180 Lake Shore Boulevard East, Toronto, ON M5A 3X7
+1 (416) 555-0182
manager@roxborough-props.ca
2026-06-15
Aleksander Mihai Constantinescu
218 Roxborough Drive, Unit 4, Toronto, ON M4W 1X3
RE
NOTICE OF LEASE VIOLATION — NOISE OR DISTURBANCE OF OTHER OCCUPANTS · Province: Ontario · Notice date: 2026-06-15
Dear Aleksander Mihai Constantinescu,

This letter, dated 2026-06-15, serves as formal written notice that you are in breach of the residential tenancy agreement under which you occupy the rental unit located at 218 Roxborough Drive, Unit 4, Toronto, ON M4W 1X3 (current monthly rent: 2,850.00 CAD), in the Province of Ontario (the "Rental Unit"). The breach is described in detail below. You are required to take the steps set out under "Required Cure Action" within the period stated, failing which we will escalate this matter in accordance with the Residential Tenancies Act, 2006, S.O. 2006, c. 17.
1.
DESCRIPTION OF THE LEASE VIOLATION
The breach concerns Noise or disturbance of other occupants.

Particulars:
Repeated loud music and amplified voices after 11:00 PM on May 28, June 4, June 9 and June 12, 2026 — three formal written complaints from the upstairs neighbour in Unit 5 (Ms. Marcus Brooks) and one written complaint from the side-by-side neighbour in Unit 3 (Mr. Daniel Park). On each occasion the noise continued past 1:00 AM, in breach of the building's quiet-enjoyment hours of 11:00 PM to 8:00 AM as stipulated in Article 12 of the tenancy agreement.

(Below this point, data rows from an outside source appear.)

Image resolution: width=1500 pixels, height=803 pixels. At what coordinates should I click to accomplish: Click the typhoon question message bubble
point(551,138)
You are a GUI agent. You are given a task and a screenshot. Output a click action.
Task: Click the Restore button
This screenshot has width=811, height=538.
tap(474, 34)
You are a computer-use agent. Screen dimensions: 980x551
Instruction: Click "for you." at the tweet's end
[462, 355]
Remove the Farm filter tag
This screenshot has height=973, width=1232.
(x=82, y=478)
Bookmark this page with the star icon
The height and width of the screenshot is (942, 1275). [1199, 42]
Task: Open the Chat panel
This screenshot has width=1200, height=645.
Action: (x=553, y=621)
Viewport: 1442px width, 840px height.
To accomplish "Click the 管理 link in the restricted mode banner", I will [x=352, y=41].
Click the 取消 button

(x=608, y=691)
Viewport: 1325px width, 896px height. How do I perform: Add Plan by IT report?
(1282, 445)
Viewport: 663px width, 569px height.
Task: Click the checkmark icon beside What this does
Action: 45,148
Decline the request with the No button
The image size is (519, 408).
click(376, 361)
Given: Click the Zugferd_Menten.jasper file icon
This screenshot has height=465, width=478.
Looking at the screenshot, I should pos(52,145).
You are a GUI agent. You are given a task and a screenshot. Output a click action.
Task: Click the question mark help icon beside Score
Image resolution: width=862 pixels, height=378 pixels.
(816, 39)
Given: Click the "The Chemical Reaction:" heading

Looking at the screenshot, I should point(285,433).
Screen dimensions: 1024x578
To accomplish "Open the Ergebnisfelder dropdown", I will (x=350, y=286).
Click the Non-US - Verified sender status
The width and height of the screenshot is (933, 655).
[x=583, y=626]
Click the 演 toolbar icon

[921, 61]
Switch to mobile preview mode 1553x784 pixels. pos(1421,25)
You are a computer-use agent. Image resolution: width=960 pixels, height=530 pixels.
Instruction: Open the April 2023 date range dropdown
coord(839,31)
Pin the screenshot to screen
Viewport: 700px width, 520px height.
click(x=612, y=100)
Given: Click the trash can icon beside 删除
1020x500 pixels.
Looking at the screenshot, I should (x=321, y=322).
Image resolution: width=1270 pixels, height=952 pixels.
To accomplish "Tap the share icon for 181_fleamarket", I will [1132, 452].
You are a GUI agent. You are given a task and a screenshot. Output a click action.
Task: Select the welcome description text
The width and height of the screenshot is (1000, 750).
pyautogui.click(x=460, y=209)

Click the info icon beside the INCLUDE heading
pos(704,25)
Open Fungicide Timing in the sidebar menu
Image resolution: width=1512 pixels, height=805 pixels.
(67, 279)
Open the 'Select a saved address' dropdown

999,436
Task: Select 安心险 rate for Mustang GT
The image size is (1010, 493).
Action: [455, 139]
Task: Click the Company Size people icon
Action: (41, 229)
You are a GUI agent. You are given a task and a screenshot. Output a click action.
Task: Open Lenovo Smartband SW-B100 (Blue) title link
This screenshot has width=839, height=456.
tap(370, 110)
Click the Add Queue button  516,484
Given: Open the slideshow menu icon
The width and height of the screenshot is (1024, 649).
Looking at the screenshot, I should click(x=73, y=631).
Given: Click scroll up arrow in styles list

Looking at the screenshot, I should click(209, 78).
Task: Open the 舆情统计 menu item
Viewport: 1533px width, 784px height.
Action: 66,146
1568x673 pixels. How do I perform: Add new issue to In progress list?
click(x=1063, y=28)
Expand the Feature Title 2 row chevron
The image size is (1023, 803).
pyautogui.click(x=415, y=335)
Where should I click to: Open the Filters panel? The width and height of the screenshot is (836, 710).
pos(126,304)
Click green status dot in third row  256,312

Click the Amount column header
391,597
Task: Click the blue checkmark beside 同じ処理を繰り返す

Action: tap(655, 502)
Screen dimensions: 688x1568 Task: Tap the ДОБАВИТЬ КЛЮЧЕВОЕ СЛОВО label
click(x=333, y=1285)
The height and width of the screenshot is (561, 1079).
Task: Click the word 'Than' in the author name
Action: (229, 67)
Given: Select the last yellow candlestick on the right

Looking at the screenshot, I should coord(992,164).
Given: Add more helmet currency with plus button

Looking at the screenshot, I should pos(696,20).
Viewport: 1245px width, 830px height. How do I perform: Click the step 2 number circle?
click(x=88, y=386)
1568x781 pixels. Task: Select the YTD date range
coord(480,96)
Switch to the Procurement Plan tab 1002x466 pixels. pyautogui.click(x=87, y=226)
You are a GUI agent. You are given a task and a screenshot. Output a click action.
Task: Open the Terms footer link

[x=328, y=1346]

Lease clause violated: Article 12 of the tenancy agreement (Quiet Enjoyment — quiet hours 11:00 PM to 8:00 AM) and section 64 of the Residential Tenancies Act, 2006 (substantial interference with the reasonable enjoyment of the residential complex by other tenants).
2.
REQUIRED CURE ACTION AND DEADLINE
You are required to cure the breach described in Article 1 above within 7 day(s) of the date of this notice (the "Cure Deadline").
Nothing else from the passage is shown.